Describtion of the problem:
we need to call a function in extern process as fast as possible. Boost interprocess shared memory is used for communication. The extern process is either mpi master or a single executable. The calculation time of the function lies between 1ms and 1s. The function should be called up to 10^8-10^9 times.
I've tried a lot of possibilities, but I still have some problems with each of them. Here I introduce two of best working implementations
Version 1 ( using intreprocess conditions )
Main-process
bool calculate(double& result, std::vector<double> c){
// data_ptr is a structure in shared memoty
data_ptr_->validCalculation = false;
bool timeout = false;
// write data (cVec_ is a vector in shared memory )
cVec_->clear();
for (int i = 0; i < c.size(); ++i)
{
cVec_->push_back(c[i]);
}
// cond_input_data is boost interprocess condition
data_ptr_->cond_input_data.notify_one();
boost::system_time const waittime = boost::get_system_time() + boost::posix_time::seconds(maxWaitTime_in_sec);
// lock slave process
scoped_lock<interprocess_mutex> lock_output(data_ptr_->mutex_output);
// wait till data calculated
timeout = !(data_ptr_->cond_output_data.timed_wait(lock_output, waittime)); // true if timeout, false if no timeout
if (!timeout)
{
// get result
result = *result_;
return data_ptr_->validCalculation;
}
else
{
return false;
}
};
Extern process runs a while-loop ( till abort condition is fullfilled)
do {
scoped_lock<interprocess_mutex> lock_input(data_ptr_->mutex_input);
boost::system_time const waittime = boost::get_system_time() + boost::posix_time::seconds(maxWaitTime_in_sec);
timeout = !(data_ptr_->cond_input_data.timed_wait(lock_input, waittime)); // true if timeout, false if no timeout
if (!timeout)
{
if (!*abort_flag_) {
c.clear();
for (int i = 0; i < (*cVec_).size(); ++i) //Insert data in the vector
{
c.push_back(cVec_->at(i));
}
// calculate value
if (call_of_function_here(result, c)) { // valid calculation ?
*result_ = result;
data_ptr_->validCalculation = true;
}
}
}
//Notify the other process that the data is avalible or we dont get the input data
data_ptr_->cond_output_data.notify_one();
} while (!*abort_flag_); // while abort flag is not set, check if some values should be calculated
This is best working version, but sometimes it holds up, if the calculation time is short (~1ms). I assume, it happens, if main-process reaches
data_ptr_->cond_input_data.notify_one();
earlier, than extern process is waiting on
timeout = !(data_ptr_->cond_input_data.timed_wait(lock_input, waittime));
waiting condition. So we have probably some kind of synchronisation problem. Second condition does not help ( i.e. wait only if input data not set, similar to the anonymous condition example with message_in flag). Since, it is still possible, that one process notify the other one, before the second one is waiting for notification.
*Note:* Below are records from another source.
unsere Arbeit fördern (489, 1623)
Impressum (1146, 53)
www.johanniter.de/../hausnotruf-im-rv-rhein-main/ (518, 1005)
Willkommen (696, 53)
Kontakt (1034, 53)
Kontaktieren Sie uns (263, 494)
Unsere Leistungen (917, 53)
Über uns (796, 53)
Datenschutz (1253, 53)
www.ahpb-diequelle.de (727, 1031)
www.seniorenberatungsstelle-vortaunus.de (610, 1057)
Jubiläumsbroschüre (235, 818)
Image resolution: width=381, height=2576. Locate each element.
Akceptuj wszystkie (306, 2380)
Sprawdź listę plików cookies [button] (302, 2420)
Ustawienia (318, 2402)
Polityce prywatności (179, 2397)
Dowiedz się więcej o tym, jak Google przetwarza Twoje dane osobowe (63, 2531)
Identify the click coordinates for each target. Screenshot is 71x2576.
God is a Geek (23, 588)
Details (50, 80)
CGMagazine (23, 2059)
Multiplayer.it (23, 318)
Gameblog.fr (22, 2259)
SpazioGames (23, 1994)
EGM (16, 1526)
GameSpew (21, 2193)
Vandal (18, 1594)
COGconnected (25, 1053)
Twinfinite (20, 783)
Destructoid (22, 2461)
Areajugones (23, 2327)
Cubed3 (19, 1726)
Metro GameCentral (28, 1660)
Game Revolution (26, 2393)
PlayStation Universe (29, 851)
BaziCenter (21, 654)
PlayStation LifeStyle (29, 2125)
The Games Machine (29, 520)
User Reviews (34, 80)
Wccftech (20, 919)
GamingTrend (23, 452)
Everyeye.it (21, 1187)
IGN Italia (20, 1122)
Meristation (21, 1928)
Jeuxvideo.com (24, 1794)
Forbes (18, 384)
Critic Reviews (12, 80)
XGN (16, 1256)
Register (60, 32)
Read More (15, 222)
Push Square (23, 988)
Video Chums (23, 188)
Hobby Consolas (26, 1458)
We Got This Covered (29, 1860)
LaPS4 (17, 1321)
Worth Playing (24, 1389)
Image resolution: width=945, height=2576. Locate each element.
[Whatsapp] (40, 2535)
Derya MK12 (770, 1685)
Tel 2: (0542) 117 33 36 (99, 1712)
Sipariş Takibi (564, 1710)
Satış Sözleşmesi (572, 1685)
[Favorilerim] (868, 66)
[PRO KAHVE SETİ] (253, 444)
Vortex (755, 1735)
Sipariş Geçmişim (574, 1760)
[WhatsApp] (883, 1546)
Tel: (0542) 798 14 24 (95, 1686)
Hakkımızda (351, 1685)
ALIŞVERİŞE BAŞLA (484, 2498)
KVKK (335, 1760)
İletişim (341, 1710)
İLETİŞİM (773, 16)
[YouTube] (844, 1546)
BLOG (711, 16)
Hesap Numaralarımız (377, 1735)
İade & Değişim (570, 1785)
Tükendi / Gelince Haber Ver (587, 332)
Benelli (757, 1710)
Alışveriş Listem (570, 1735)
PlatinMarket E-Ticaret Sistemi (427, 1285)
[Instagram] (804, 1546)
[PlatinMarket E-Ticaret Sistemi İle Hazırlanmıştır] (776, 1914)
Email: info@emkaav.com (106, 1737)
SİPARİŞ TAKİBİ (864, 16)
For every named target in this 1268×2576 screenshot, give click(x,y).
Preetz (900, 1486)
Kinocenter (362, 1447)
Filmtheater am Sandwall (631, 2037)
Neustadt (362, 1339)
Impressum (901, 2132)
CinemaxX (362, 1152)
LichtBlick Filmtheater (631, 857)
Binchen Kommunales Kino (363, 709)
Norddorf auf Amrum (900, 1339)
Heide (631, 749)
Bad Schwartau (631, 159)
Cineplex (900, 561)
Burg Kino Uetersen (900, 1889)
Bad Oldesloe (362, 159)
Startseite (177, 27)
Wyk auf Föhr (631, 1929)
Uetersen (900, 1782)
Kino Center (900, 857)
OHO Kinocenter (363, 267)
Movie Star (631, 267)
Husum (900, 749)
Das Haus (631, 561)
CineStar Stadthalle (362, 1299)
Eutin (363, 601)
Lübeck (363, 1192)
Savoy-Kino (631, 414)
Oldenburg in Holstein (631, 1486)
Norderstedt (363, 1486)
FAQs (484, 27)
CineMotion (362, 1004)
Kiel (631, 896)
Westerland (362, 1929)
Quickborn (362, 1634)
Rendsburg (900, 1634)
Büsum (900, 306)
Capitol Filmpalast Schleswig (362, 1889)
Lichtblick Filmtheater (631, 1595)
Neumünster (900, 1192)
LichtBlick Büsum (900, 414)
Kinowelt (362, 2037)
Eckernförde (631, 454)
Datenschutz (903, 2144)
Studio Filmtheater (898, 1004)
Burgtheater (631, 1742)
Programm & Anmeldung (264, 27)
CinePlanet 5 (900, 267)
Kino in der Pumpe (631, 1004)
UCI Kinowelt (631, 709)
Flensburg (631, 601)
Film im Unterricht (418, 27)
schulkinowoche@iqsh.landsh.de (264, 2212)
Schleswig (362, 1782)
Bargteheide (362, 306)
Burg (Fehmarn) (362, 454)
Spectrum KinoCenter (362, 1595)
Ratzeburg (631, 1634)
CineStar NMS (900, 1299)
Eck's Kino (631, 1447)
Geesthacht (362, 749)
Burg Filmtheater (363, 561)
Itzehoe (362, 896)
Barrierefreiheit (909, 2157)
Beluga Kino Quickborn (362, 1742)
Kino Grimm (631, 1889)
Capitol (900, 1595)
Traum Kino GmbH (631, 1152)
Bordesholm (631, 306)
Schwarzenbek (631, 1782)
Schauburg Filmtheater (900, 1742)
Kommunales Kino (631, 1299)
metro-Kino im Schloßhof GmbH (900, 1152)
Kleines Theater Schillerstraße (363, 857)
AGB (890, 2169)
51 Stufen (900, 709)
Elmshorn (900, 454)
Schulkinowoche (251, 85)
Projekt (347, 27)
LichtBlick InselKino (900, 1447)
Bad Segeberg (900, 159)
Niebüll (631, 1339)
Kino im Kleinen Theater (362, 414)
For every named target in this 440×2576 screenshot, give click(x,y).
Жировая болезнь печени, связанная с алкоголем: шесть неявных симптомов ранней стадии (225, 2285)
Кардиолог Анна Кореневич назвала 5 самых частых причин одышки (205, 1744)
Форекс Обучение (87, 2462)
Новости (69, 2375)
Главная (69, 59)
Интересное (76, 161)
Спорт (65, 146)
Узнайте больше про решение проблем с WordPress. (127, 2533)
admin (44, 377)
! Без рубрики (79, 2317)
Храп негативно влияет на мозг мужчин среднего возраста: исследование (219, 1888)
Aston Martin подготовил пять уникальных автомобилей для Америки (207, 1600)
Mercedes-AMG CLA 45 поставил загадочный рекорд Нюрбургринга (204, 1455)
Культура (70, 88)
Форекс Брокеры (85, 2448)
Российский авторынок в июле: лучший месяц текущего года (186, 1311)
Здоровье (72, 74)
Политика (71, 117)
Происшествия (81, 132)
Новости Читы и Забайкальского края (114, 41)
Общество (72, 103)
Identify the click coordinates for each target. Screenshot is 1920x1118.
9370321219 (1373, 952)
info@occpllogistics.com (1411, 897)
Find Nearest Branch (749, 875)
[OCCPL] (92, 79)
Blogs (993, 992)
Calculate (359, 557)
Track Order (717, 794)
Version 2 ( using boolean flag and while loop with some delay ) Main-process
bool calculate(double& result, std::vector<double> c){
data_ptr_->validCalculation = false;
bool timeout = false;
// write data
cVec_->clear();
for (int i = 0; i < c.size(); ++i) //Insert data in the vector
{
cVec_->push_back(c[i]);
}
// this is the flag in shared memory used for communication
*calc_flag_ = true;
clock_t test_begin = clock();
clock_t calc_time_begin = clock();
do
{
calc_time_begin = clock();
boost::this_thread::sleep(boost::posix_time::milliseconds(while_loop_delay_m_s));
// wait till data calculated
timeout = (double(calc_time_begin - test_begin) / CLOCKS_PER_SEC > maxWaitTime_in_sec);
} while (*(calc_flag_) && !timeout);
if (!timeout)
{
// get result
result = *result_;
return data_ptr_->validCalculation;
}
else
{
return false;
}
};
and the extern process
do {
// we wait till input data is set
wait_begin = clock();
do
{
wait_end = clock();
timeout = (double(wait_end - wait_begin) / CLOCKS_PER_SEC > maxWaitTime_in_sec);
boost::this_thread::sleep(boost::posix_time::milliseconds(while_loop_delay_m_s));
} while (!(*calc_flag_) && !(*abort_flag_) && !timeout);
if (!timeout)
{
if (!*abort_flag_) {
c.clear();
for (int i = 0; i < (*cVec_).size(); ++i) //Insert data in the vector
{
c.push_back(cVec_->at(i));
}
// calculate value
if (call_of_local_function(result, c)) { // valid calculation ?
*result_ = result;
data_ptr_->validCalculation = true;
}
}
}
//Notify the other process that the data is avalible or we dont get the input data
*calc_flag_ = false;
} while (!*abort_flag_); // while abort flag is not set, check if some values should be calculated
The problem in this version is the delay-time. Since we have calculation times close to 1ms, we have to set the delay at least to this value. For smaller delays the cpu-load is high, for higher delays we lose a lot of performance due to not necessary waiting time
Do you have an idea how to improve one of this versions? or may be there is a better solution?
thx.